Work instruction » Count every line in the entries that holds the word "Switch". The reply is that count alone.

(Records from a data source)
▬▬▬▬▬▬

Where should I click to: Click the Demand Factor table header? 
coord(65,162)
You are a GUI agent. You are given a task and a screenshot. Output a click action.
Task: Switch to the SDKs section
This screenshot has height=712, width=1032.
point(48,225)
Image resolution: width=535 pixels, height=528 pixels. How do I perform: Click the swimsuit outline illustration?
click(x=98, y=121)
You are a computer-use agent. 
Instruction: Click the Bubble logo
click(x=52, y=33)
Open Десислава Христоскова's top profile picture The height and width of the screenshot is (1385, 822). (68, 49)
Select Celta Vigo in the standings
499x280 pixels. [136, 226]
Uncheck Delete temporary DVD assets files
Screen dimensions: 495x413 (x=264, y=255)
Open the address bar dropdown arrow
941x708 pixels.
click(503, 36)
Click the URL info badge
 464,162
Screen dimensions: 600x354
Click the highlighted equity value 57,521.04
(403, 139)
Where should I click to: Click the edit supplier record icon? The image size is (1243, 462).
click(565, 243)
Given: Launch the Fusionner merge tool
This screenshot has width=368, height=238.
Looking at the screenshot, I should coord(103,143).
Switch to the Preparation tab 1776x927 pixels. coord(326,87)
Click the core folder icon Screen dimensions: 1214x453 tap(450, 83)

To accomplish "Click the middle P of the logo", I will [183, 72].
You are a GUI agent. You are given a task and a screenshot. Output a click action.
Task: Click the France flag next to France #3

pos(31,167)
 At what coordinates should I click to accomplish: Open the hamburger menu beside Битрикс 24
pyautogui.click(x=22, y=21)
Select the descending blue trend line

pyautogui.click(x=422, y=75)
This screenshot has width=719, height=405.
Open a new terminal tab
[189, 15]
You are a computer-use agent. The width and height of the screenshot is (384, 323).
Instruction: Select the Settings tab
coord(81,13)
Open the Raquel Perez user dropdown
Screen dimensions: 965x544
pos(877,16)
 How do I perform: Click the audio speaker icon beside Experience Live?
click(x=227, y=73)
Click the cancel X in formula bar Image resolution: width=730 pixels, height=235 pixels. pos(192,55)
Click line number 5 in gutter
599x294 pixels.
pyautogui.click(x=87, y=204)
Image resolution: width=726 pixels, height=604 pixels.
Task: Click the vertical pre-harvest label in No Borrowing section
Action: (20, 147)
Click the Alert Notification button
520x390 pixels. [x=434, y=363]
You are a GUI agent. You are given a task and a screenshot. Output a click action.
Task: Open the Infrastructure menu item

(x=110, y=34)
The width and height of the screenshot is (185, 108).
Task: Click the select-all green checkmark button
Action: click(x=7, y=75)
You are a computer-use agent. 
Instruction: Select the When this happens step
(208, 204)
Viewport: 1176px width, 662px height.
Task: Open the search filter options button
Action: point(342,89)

▬▬▬▬▬▬

Written solution » 2